Marcus didn't know what to think. He'd long since given up any hope that this was some kind of re-enactment company and that this was some huge, elaborate set. People were casually murdered here; creatures existed that shouldn't have; magic was a real thing. It was clear he was no longer in the world he once knew. He wasn't even sure he'd be able to get back to it. His only hope now was to reach this Riverwood and see if he could find out exactly where he was, and try to formulate some sort of plan for getting back to the life he knew. In a gesture that was more compliance than acceptance, he put his hand on the stone with the carving of the fighter on it.

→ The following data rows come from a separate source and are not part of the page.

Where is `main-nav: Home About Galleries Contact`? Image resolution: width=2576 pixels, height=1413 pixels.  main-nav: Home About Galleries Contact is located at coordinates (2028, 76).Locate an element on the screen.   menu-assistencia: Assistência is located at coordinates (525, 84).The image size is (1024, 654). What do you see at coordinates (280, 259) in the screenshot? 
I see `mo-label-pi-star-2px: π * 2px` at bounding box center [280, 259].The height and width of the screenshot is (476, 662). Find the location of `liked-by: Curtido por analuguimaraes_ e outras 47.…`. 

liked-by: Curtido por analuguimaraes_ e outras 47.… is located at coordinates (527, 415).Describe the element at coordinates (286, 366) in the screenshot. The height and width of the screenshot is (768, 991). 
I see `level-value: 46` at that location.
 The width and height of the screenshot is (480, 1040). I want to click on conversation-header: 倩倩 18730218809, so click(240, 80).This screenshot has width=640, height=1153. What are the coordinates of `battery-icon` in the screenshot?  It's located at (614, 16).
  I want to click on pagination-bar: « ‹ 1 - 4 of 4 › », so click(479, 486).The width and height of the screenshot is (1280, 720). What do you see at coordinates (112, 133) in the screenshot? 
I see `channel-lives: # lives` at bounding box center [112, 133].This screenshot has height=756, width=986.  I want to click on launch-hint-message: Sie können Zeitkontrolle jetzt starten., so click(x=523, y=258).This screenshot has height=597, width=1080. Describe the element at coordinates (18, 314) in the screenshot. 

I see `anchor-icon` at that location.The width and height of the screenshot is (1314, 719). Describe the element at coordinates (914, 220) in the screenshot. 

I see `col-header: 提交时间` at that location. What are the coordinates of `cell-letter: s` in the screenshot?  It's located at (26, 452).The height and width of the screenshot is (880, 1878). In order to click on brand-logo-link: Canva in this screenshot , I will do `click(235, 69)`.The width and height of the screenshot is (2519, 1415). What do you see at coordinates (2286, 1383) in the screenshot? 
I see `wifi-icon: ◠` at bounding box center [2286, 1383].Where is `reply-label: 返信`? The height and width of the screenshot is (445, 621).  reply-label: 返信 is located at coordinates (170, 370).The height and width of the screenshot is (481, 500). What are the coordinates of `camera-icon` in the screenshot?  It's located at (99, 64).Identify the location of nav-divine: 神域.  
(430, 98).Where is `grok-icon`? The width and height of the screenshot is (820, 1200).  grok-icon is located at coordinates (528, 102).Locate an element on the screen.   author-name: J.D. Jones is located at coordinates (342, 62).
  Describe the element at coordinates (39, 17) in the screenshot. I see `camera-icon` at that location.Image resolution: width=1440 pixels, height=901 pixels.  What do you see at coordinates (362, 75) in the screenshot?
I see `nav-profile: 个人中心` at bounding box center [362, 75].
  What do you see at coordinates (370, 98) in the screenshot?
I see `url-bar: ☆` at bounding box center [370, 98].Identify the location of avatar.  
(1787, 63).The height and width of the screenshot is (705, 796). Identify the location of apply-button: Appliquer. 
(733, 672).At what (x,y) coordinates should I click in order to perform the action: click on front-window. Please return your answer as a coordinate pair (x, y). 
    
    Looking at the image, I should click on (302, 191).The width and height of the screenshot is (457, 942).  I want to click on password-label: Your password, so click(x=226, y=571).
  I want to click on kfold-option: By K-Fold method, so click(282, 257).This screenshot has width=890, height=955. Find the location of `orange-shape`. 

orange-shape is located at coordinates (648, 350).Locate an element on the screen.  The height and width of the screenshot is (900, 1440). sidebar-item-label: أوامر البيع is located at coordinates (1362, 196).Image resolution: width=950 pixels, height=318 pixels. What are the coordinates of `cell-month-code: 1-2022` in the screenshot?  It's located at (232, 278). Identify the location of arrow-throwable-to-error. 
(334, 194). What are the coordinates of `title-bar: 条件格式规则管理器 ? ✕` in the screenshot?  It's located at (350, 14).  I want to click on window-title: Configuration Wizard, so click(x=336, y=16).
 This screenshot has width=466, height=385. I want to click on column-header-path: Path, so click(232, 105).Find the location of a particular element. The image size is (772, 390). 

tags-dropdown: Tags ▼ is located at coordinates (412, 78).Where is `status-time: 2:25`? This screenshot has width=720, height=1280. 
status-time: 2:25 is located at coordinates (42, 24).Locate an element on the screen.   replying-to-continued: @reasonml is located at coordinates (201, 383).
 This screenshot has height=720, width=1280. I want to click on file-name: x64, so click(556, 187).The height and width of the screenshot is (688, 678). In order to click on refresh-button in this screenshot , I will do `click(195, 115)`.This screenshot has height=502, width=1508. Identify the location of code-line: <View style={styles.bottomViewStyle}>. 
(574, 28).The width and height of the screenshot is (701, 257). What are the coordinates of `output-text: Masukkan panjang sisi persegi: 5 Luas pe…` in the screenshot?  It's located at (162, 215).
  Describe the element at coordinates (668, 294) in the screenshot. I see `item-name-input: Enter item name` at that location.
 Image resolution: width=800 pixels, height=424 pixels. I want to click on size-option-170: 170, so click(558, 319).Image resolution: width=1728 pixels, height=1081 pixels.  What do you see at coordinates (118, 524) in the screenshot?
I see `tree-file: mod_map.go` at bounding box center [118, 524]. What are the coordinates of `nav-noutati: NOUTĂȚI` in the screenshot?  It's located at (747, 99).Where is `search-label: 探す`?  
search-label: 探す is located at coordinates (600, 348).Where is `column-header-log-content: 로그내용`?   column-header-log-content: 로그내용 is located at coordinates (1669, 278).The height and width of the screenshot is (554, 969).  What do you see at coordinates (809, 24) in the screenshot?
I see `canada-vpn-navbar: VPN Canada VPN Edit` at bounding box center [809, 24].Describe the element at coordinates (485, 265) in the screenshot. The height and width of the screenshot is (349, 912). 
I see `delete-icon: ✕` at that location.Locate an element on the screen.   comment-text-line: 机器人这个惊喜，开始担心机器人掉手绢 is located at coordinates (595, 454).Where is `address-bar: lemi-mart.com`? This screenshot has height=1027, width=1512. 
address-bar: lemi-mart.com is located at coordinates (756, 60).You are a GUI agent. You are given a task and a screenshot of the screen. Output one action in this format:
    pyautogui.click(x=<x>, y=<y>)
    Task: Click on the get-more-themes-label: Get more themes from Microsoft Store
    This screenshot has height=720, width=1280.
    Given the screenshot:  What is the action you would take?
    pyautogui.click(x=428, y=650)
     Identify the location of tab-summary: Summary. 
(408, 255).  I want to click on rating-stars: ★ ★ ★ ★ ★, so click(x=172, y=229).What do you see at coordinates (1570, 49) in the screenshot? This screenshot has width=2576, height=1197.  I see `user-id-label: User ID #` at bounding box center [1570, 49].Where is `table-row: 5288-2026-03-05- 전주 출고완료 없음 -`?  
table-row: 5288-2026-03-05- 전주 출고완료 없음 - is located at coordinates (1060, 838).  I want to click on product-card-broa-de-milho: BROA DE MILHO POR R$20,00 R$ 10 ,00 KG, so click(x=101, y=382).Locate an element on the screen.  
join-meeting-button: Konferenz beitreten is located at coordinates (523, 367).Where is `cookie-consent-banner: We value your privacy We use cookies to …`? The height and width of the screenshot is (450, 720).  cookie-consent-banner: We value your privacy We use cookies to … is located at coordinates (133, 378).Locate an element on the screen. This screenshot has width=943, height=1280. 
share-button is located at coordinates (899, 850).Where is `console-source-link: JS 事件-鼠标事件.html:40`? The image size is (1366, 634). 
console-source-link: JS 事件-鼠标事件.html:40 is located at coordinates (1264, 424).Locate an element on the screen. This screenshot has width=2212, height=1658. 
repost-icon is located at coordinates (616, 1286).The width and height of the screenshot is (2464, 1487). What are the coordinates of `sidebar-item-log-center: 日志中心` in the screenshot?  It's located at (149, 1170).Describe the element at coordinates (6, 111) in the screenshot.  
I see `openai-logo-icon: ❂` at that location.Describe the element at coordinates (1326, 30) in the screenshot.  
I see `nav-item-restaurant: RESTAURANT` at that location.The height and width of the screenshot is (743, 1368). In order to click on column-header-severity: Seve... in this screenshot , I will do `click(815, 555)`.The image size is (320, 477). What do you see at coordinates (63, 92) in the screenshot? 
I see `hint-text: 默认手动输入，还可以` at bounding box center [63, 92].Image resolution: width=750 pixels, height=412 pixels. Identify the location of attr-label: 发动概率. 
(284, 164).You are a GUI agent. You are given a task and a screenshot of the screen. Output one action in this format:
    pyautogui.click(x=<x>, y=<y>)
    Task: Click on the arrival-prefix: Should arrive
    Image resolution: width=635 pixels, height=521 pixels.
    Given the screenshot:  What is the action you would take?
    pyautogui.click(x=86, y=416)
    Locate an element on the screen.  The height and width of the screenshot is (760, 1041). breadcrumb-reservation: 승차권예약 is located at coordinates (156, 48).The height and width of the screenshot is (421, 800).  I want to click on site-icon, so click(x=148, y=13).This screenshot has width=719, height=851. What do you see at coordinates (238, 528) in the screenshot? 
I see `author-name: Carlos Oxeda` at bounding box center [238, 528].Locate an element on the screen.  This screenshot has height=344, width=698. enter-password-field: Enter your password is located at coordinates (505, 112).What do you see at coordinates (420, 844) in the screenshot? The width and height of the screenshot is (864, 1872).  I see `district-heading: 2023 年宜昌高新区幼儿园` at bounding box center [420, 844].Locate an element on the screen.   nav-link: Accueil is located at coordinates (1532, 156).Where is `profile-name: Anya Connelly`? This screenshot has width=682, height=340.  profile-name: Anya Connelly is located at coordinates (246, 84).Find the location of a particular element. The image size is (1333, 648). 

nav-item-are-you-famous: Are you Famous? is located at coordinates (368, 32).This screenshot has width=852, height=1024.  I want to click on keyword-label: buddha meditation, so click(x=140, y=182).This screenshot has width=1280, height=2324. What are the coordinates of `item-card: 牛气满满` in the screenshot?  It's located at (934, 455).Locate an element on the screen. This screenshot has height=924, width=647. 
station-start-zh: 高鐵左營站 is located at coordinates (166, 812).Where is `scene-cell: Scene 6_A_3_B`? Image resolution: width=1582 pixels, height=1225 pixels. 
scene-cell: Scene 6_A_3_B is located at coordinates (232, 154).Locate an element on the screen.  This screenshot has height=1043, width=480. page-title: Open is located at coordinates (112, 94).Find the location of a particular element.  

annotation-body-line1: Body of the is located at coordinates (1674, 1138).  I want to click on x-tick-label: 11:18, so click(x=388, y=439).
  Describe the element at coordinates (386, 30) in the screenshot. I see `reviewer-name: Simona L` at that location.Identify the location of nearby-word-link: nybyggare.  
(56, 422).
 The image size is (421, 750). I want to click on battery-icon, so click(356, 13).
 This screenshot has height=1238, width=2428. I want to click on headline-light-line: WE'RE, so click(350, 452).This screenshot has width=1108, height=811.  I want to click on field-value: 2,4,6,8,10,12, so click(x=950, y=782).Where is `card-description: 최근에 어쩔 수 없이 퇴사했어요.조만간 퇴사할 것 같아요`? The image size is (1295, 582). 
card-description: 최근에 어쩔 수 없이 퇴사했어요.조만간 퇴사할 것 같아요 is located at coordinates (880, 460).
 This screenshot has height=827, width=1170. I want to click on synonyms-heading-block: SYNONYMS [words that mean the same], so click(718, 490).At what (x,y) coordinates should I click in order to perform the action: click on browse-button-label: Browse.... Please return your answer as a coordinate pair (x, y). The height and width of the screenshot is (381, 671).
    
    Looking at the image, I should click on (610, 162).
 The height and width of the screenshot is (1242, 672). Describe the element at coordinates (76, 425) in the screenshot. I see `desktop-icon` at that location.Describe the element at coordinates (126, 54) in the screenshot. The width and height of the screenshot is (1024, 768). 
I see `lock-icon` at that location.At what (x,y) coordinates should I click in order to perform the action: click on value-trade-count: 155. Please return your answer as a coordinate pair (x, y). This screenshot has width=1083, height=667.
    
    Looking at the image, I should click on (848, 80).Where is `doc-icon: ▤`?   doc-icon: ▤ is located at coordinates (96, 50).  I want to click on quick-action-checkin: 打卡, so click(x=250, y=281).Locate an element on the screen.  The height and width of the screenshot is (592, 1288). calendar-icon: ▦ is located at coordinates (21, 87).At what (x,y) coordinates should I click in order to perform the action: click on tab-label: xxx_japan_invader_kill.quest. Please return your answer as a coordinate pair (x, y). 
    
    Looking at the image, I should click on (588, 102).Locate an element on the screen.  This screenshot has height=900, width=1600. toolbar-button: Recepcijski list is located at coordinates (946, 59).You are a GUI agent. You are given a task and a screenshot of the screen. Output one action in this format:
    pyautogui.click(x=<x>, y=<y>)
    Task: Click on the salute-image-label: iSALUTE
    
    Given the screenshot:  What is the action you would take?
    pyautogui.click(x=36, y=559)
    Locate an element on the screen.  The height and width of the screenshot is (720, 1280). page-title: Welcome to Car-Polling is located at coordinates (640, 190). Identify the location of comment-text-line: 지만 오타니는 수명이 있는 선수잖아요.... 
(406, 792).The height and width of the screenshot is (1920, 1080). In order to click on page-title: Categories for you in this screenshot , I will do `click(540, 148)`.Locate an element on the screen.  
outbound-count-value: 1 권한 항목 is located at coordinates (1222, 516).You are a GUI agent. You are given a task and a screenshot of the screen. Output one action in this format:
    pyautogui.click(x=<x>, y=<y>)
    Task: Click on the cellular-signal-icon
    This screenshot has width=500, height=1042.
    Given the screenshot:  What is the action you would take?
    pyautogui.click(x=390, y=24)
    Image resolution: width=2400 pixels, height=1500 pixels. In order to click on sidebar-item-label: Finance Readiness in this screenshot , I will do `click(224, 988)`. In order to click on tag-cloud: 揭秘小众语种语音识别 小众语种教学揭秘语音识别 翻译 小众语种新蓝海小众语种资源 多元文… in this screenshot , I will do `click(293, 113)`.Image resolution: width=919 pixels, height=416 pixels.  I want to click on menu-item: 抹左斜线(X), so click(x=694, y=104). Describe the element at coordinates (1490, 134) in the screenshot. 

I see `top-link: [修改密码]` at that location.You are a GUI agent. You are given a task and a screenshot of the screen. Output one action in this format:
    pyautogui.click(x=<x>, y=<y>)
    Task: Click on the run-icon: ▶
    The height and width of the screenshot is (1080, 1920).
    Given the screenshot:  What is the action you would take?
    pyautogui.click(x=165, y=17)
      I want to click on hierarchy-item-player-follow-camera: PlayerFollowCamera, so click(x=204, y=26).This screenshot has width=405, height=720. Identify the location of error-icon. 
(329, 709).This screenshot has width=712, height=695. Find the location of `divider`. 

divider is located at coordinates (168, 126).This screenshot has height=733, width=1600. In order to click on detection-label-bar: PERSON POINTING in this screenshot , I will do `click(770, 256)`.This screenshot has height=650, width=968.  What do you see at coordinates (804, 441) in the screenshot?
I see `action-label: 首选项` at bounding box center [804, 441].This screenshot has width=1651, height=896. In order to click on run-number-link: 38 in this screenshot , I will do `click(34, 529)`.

Shock tingled through him as the stone warmed under his hand, the hole in the center glowed, and a blue-white beam of light shot straight to the heavens. A small part of his mind seemed to unlock, and he understood now what mistakes he'd made in their previous skirmishes. He wouldn't make them again, he knew. He stepped aware from the stone, shaken, but oddly satisfied.
Returning to Ralof and Tamsyn, Marcus saw the enigmatic smile on her face, but she said nothing. Ralof, however, was clearly skeptical.
"Warrior, eh? Hmph. We'll see." Without another word he turned and headed down the road toward Riverwood.
"What just happened?" Marcus asked, still confused.
"You just received a blessing from the Divines," Tamsyn told him. "You may find out very soon that your combat skills will improve." With that cryptic phrase, she turned to follow Ralof, and Marcus could do nothing else but tag along behind.
This had been the strangest day ever. He only hoped when he woke up tomorrow morning that it was in his own bed, next to his wife, with his familiar, ordinary world surrounding him once more. These people were crazy!